◆ Aim of the task
Nothing in the records below should be altered when they are retyped.

▶

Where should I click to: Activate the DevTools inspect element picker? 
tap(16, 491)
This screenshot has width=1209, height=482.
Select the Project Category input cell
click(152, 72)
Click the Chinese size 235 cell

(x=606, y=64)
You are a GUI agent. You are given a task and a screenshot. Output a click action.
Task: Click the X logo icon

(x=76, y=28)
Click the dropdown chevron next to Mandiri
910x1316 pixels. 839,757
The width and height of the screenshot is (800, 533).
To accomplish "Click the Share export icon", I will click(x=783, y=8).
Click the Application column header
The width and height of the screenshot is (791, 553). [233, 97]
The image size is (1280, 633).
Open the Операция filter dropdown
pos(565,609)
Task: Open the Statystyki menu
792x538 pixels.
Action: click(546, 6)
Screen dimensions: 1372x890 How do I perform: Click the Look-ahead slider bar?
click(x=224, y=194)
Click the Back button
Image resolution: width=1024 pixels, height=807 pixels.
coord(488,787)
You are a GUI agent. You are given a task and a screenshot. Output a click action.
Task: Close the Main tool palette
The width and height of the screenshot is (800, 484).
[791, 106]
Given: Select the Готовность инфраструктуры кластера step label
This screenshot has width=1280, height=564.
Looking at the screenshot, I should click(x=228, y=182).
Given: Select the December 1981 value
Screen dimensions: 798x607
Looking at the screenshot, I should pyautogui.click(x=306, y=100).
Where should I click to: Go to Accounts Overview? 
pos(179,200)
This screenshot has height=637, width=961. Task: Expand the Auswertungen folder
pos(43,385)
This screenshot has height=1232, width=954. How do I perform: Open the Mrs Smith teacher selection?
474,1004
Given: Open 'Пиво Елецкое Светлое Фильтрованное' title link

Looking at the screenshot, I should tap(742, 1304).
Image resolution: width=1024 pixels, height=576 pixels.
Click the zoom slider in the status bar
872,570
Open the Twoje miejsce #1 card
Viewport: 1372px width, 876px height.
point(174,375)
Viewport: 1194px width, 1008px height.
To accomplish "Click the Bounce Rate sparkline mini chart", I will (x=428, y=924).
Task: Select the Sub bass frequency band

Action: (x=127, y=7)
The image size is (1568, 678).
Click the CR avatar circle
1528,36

◀

◆ The completed task
Where should I click to: Activate the DevTools inspect element picker? 
tap(16, 491)
This screenshot has width=1209, height=482.
Select the Project Category input cell
click(152, 72)
Click the Chinese size 235 cell

(x=606, y=64)
You are a GUI agent. You are given a task and a screenshot. Output a click action.
Task: Click the X logo icon

(x=76, y=28)
Click the dropdown chevron next to Mandiri
910x1316 pixels. 839,757
The width and height of the screenshot is (800, 533).
To accomplish "Click the Share export icon", I will click(x=783, y=8).
Click the Application column header
The width and height of the screenshot is (791, 553). [233, 97]
The image size is (1280, 633).
Open the Операция filter dropdown
pos(565,609)
Task: Open the Statystyki menu
792x538 pixels.
Action: click(546, 6)
Screen dimensions: 1372x890 How do I perform: Click the Look-ahead slider bar?
click(x=224, y=194)
Click the Back button
Image resolution: width=1024 pixels, height=807 pixels.
coord(488,787)
You are a GUI agent. You are given a task and a screenshot. Output a click action.
Task: Close the Main tool palette
The width and height of the screenshot is (800, 484).
[791, 106]
Given: Select the Готовность инфраструктуры кластера step label
This screenshot has width=1280, height=564.
Looking at the screenshot, I should click(x=228, y=182).
Given: Select the December 1981 value
Screen dimensions: 798x607
Looking at the screenshot, I should pyautogui.click(x=306, y=100).
Where should I click to: Go to Accounts Overview? 
pos(179,200)
This screenshot has height=637, width=961. Task: Expand the Auswertungen folder
pos(43,385)
This screenshot has height=1232, width=954. How do I perform: Open the Mrs Smith teacher selection?
474,1004
Given: Open 'Пиво Елецкое Светлое Фильтрованное' title link

Looking at the screenshot, I should tap(742, 1304).
Image resolution: width=1024 pixels, height=576 pixels.
Click the zoom slider in the status bar
872,570
Open the Twoje miejsce #1 card
Viewport: 1372px width, 876px height.
point(174,375)
Viewport: 1194px width, 1008px height.
To accomplish "Click the Bounce Rate sparkline mini chart", I will (x=428, y=924).
Task: Select the Sub bass frequency band

Action: (x=127, y=7)
The image size is (1568, 678).
Click the CR avatar circle
1528,36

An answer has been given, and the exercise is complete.